→ **Task description**:
Please return each of the entries below exactly as they appear.

··· Working data

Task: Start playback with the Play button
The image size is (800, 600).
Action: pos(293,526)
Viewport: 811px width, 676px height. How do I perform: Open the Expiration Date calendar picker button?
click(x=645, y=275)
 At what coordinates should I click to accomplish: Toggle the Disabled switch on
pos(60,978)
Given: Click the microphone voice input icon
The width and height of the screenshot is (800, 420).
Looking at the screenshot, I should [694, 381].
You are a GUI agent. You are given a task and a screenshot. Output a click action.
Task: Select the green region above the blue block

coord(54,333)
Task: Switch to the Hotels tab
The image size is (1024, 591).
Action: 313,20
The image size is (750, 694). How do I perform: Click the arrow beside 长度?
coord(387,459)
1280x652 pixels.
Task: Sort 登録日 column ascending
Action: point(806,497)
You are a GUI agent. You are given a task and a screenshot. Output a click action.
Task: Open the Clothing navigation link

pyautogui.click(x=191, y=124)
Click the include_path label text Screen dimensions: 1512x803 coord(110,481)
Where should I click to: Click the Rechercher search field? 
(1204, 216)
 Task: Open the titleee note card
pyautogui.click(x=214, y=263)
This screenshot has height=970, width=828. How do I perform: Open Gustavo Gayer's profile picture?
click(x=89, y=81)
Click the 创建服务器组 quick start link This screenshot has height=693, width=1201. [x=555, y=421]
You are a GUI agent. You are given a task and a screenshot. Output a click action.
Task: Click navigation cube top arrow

······

→ **Worked solution**:
Task: Start playback with the Play button
The image size is (800, 600).
Action: pos(293,526)
Viewport: 811px width, 676px height. How do I perform: Open the Expiration Date calendar picker button?
click(x=645, y=275)
 At what coordinates should I click to accomplish: Toggle the Disabled switch on
pos(60,978)
Given: Click the microphone voice input icon
The width and height of the screenshot is (800, 420).
Looking at the screenshot, I should [694, 381].
You are a GUI agent. You are given a task and a screenshot. Output a click action.
Task: Select the green region above the blue block

coord(54,333)
Task: Switch to the Hotels tab
The image size is (1024, 591).
Action: 313,20
The image size is (750, 694). How do I perform: Click the arrow beside 长度?
coord(387,459)
1280x652 pixels.
Task: Sort 登録日 column ascending
Action: point(806,497)
You are a GUI agent. You are given a task and a screenshot. Output a click action.
Task: Open the Clothing navigation link

pyautogui.click(x=191, y=124)
Click the include_path label text Screen dimensions: 1512x803 coord(110,481)
Where should I click to: Click the Rechercher search field? 
(1204, 216)
 Task: Open the titleee note card
pyautogui.click(x=214, y=263)
This screenshot has height=970, width=828. How do I perform: Open Gustavo Gayer's profile picture?
click(x=89, y=81)
Click the 创建服务器组 quick start link This screenshot has height=693, width=1201. [x=555, y=421]
You are a GUI agent. You are given a task and a screenshot. Output a click action.
Task: Click navigation cube top arrow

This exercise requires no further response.